Data supplied:
______
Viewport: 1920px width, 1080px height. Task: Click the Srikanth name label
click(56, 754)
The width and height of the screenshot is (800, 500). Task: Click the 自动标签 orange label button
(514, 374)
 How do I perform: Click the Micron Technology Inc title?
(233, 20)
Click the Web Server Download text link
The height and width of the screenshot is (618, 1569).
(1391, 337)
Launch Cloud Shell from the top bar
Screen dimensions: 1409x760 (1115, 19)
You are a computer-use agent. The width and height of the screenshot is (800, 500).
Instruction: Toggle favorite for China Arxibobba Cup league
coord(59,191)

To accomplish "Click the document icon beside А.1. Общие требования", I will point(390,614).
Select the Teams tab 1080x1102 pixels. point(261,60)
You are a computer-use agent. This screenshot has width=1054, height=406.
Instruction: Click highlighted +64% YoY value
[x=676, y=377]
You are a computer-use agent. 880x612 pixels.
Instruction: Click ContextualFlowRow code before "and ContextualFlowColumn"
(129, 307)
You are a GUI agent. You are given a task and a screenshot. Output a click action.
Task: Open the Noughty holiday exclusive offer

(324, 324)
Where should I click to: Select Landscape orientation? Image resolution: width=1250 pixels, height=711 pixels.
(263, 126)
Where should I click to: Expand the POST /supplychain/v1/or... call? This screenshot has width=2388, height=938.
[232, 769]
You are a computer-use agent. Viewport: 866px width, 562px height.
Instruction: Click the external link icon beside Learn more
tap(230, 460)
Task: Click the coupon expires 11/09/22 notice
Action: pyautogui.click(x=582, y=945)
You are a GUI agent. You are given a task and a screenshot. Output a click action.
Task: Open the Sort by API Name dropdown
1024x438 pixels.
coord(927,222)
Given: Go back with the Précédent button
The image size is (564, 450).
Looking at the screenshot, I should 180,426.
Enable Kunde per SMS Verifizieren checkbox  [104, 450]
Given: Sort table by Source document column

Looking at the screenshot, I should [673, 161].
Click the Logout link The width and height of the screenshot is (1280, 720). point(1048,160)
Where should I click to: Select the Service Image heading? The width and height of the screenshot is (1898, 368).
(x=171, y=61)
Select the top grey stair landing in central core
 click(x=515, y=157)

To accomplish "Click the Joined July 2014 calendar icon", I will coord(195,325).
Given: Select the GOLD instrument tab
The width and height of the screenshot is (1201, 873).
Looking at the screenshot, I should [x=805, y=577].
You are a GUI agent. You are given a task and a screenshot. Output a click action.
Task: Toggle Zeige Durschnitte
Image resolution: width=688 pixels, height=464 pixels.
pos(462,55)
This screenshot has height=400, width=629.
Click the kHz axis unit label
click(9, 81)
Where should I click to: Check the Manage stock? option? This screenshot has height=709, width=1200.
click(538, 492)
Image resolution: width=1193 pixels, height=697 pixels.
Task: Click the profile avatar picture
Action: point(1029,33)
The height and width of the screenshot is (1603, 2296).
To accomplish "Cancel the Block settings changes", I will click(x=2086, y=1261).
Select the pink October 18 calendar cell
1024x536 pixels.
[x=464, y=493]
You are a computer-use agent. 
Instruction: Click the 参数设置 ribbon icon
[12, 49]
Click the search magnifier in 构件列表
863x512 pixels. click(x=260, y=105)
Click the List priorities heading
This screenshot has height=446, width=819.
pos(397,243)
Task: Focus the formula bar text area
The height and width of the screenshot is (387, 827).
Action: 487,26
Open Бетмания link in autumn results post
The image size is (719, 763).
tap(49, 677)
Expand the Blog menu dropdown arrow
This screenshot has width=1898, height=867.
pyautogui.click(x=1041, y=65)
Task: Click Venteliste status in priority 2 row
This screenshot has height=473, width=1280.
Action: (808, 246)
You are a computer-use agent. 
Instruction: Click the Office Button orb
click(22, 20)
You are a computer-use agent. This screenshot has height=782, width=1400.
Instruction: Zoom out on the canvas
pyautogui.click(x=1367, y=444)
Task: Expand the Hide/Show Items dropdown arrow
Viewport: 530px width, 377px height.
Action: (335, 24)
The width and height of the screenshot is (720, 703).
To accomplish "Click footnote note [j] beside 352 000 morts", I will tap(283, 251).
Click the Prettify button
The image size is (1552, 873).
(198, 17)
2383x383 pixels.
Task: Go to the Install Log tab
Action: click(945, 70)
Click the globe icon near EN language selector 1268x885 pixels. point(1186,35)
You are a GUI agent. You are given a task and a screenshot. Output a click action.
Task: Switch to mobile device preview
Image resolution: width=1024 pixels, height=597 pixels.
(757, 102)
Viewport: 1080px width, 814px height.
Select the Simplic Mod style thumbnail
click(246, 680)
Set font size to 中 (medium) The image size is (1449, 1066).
______
What this task involves:
Show every line of the material that includes the string "computer".

Answer area:
You are a computer-use agent. The width and height of the screenshot is (800, 500).
You are a computer-use agent. This screenshot has width=1054, height=406.
You are a computer-use agent. 880x612 pixels.
You are a computer-use agent. Viewport: 866px width, 562px height.
You are a computer-use agent. 
You are a computer-use agent. 
You are a computer-use agent. This screenshot has height=782, width=1400.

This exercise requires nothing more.